§ **DOCUMENTFRAGMENT**:

3.1. De raad stelt dat het vorige bestemmingsplan "Wateringen Dorp, derde herziening" voorzag in een hoogte van 6 m voor Kerklaan 1 en 3 en een bouwhoogte van 3 m voor Kerklaan 5. Deze hoogte kon worden overschreden door onder meer hellende dakvlakken en schoorstenen. De maximale bouwhoogte bedroeg op grond van de bouwverordening 15 m. Gezien de hoogte van de bestaande bebouwing in de omgeving en de zienswijze van [appellant sub 2] heeft de raad gekozen voor een maximale bouwhoogte van 9 m voor de drie percelen.
3.2. Ingevolge artikel 5 van de voorschriften van het bestemmingsplan "Wateringen Dorp 3e herziening" geeft het op de kaart achter een letter of combinatie van letters ingeschreven Arabische cijfer de maximaal toelaatbare hoogte van gebouwen in meters aan. Deze mag - evenals de in de voorschriften aangegeven hoogte - slechts worden overschreden door hellende dakvlakken, topgevels, dakkappellen en schoorstenen.

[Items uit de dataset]

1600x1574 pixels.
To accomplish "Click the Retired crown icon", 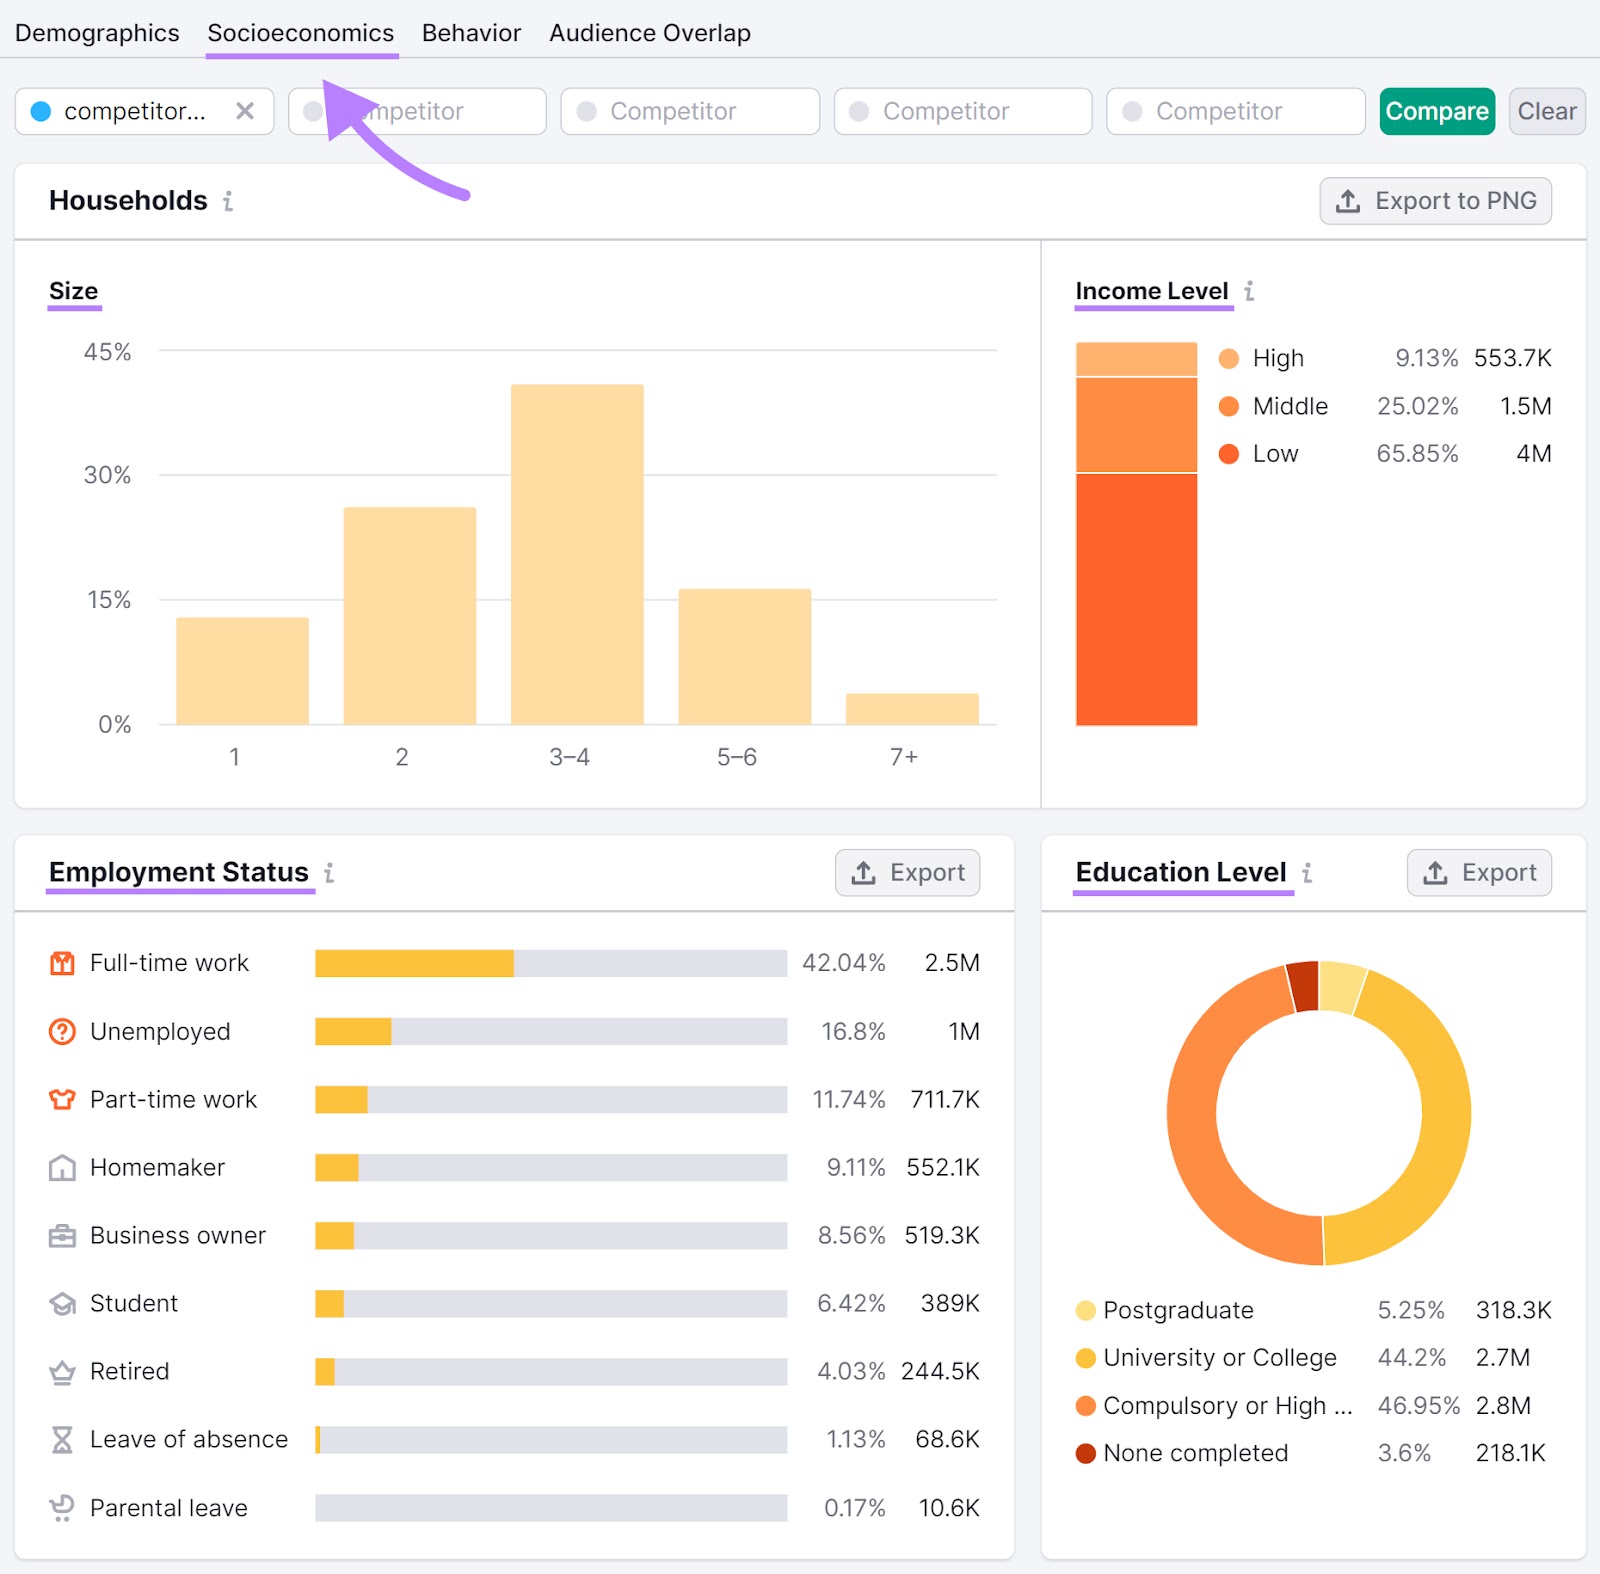I will 62,1371.
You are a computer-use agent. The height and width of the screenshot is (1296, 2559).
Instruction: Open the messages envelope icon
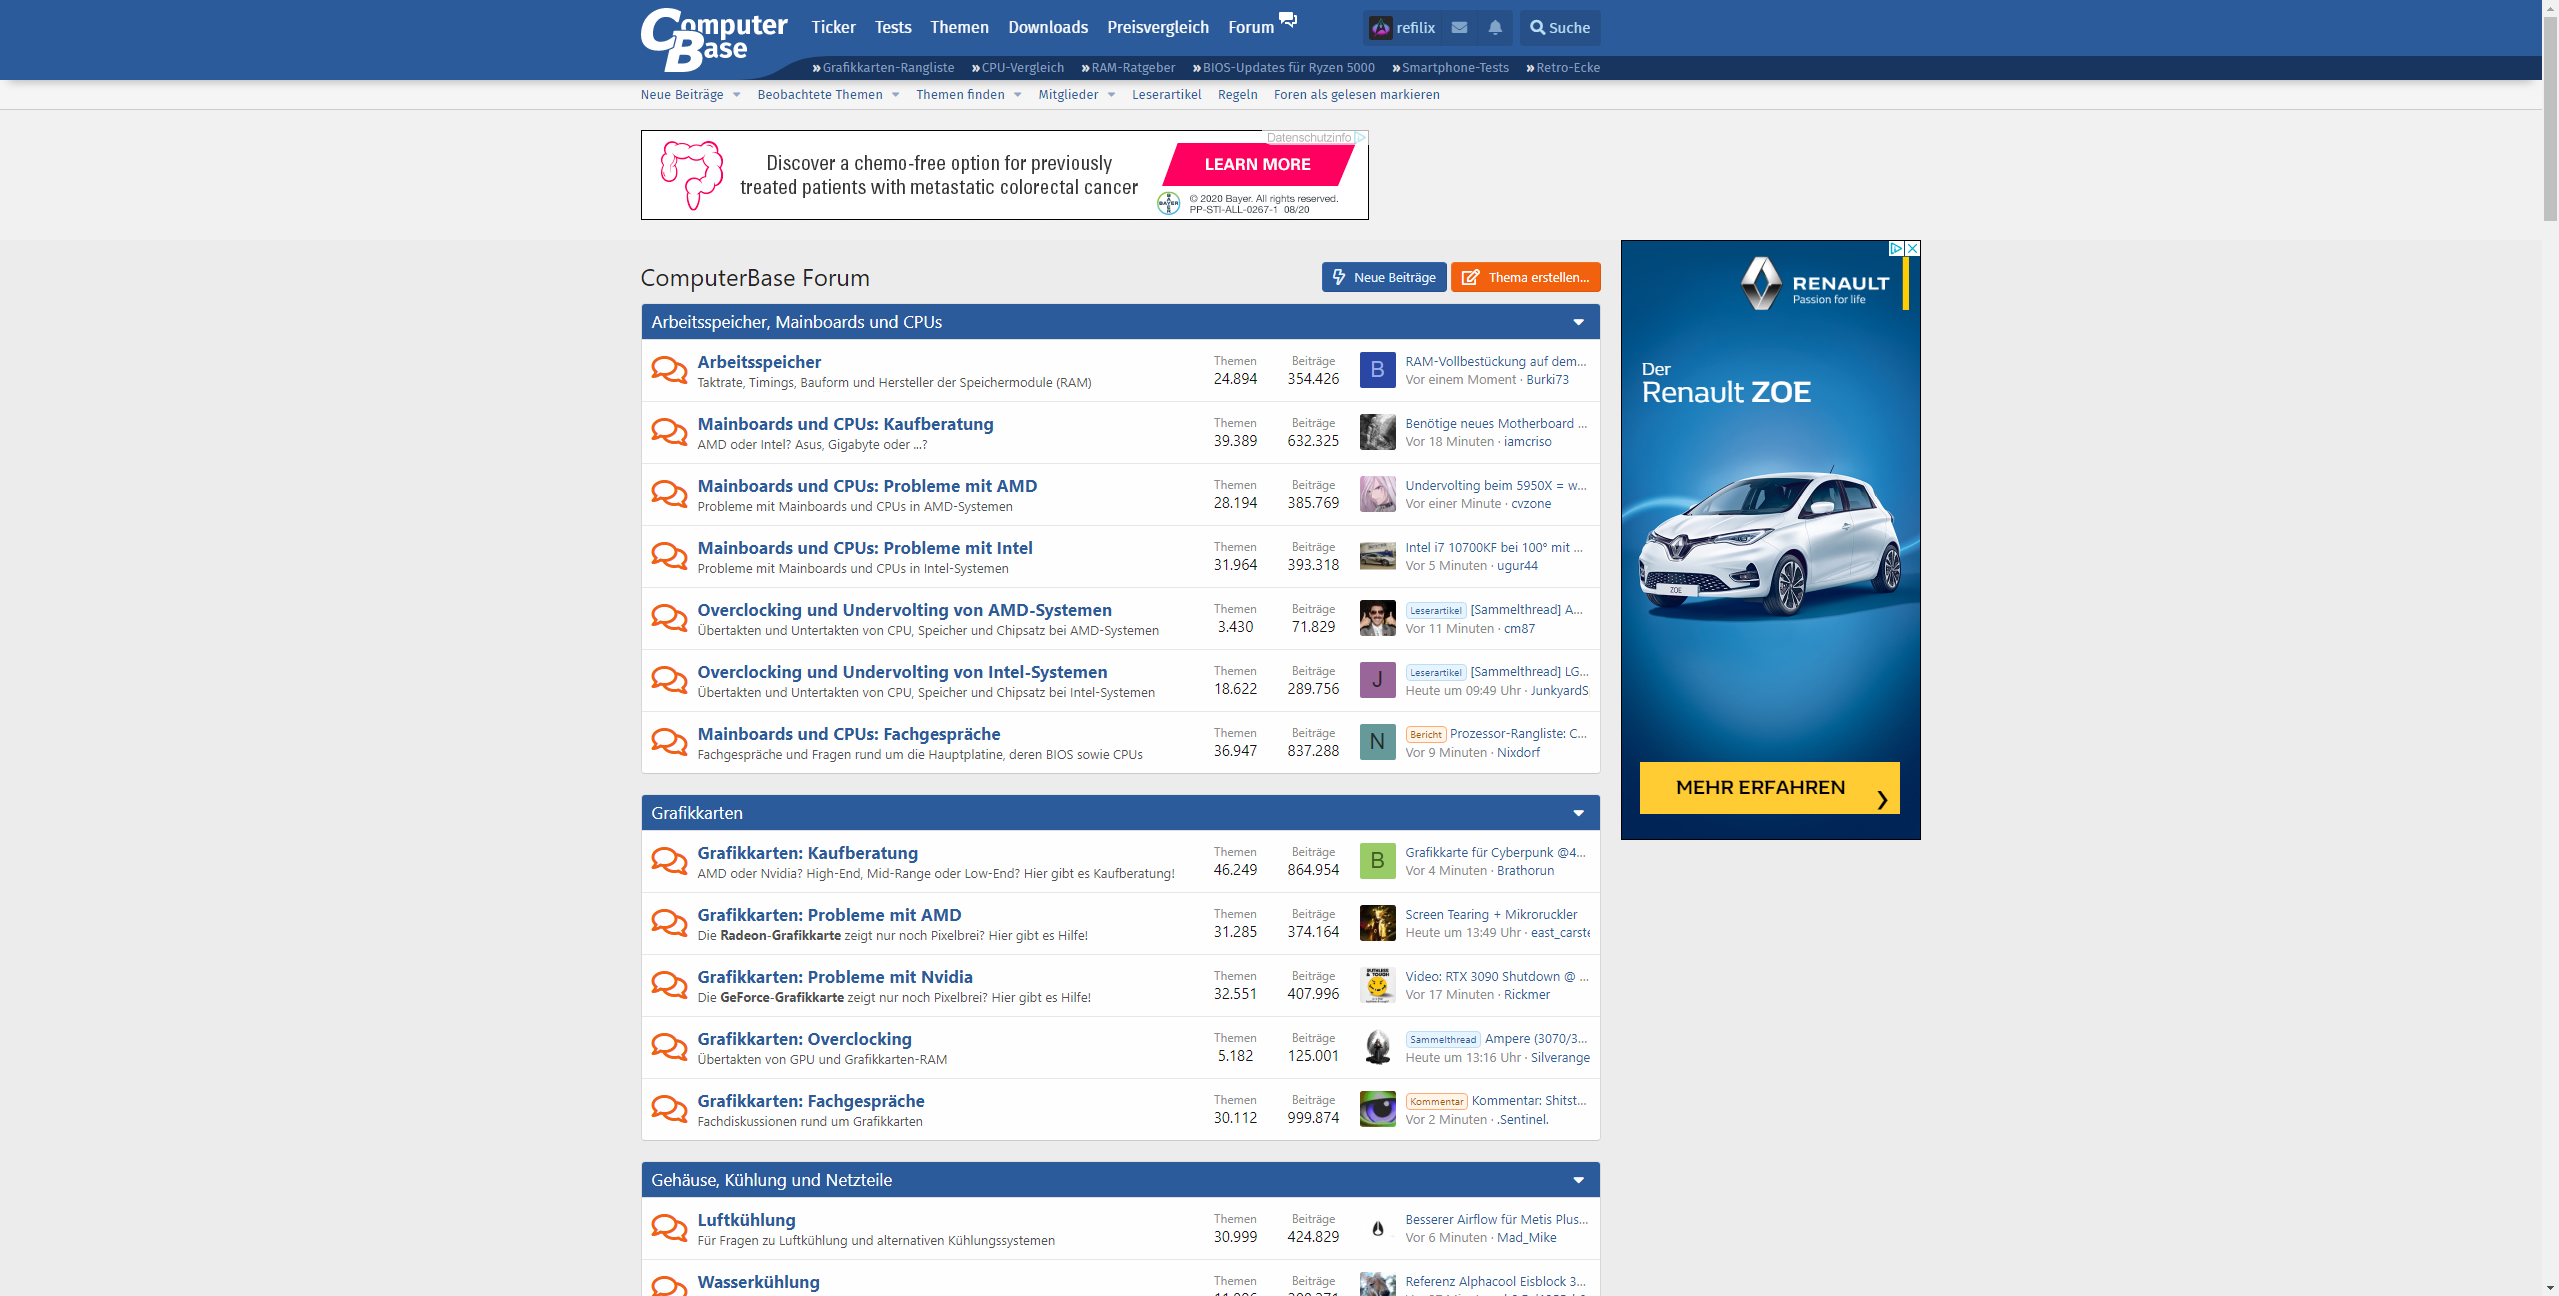pos(1459,28)
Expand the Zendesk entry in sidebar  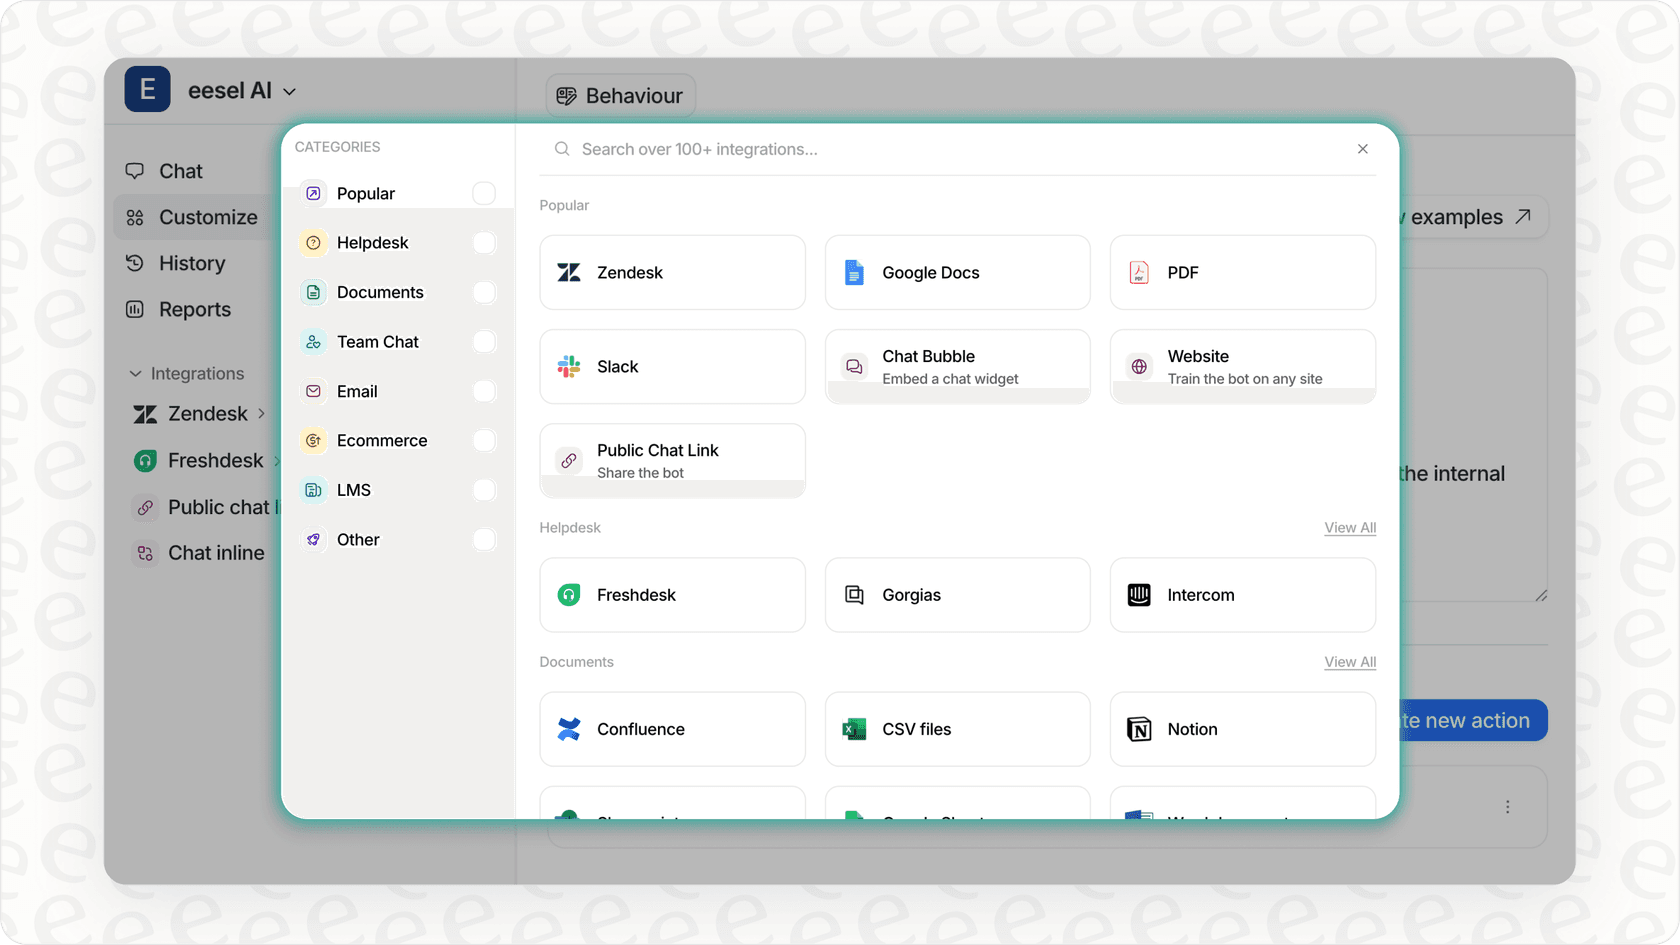pyautogui.click(x=261, y=413)
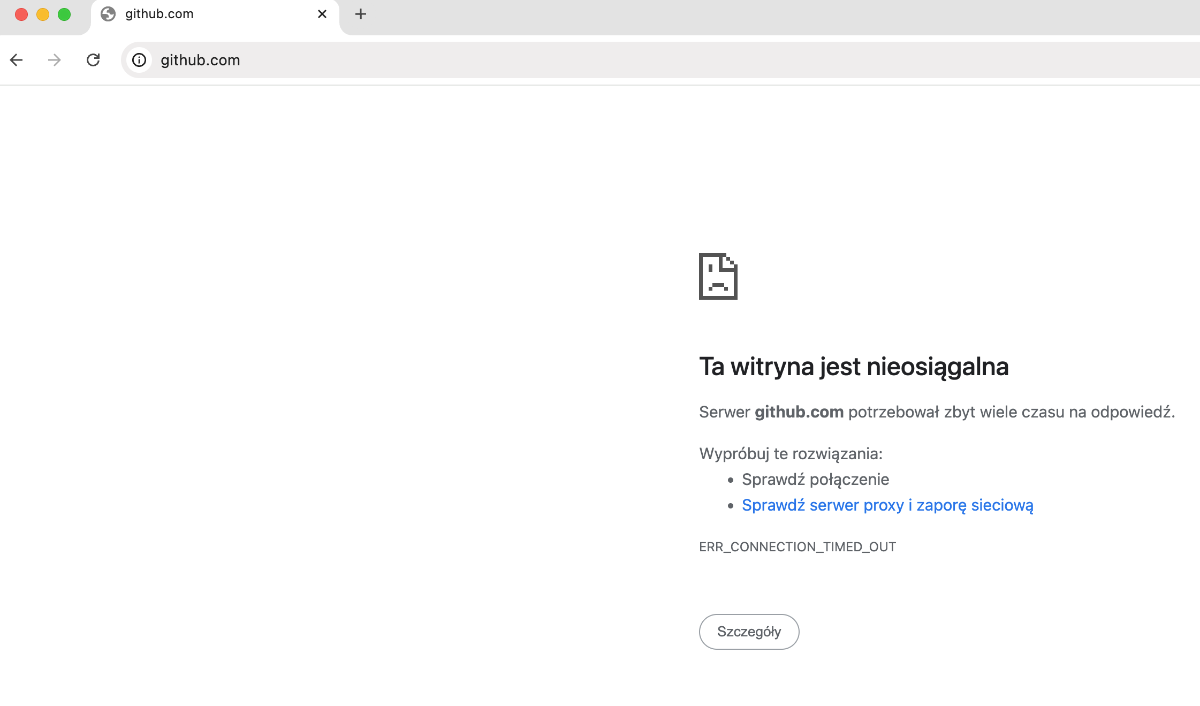This screenshot has height=706, width=1200.
Task: Select the github.com tab title
Action: point(159,14)
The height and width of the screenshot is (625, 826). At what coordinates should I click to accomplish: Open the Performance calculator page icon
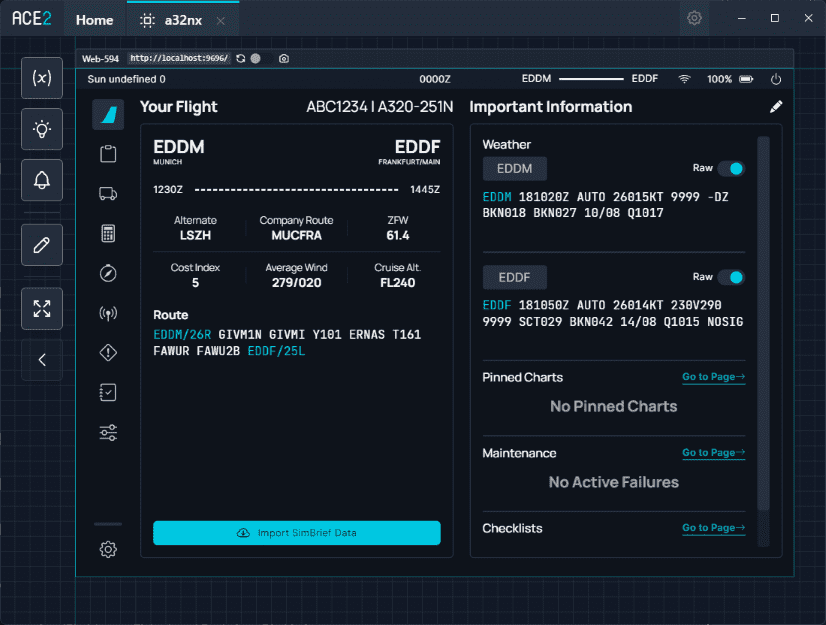tap(108, 233)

§ **WAT WORDT GEVRAAGD**:
(a) Kopieer uit de lijst het stuk vanaf de regel met "The height and width of the screenshot is (625, 826)." tot en met het einde van de lijst, zonder de afbeeldingen.
(b) Ga verder met de tekst over de bouwhoogte in het bestemmingsplan voor de Kerklaan, vanaf de laatste zin.

§ **UITWERKING**:
(a)
The height and width of the screenshot is (625, 826). At what coordinates should I click to accomplish: Open the Performance calculator page icon
tap(108, 233)

(b)
3.3. Blijkens de verbeelding is aan de percelen Kerklaan 1, 3 en 5 de bestemming "Gemengd - 1" toegekend met een maximum bouwhoogte van 9 m.
Ingevolge artikel 8, lid 8.2, aanhef en onder 8.2.1, sub b en c, van de planregels bedraagt de maximale bouwhoogte van gebouwen op gronden met de bestemming "Gemengd - 1’ ten hoogste de met de aanduiding "maximale bouwhoogte (m)" dan wel "maximale goot- en bouwhoogte (m)" aangegeven bouwhoogte.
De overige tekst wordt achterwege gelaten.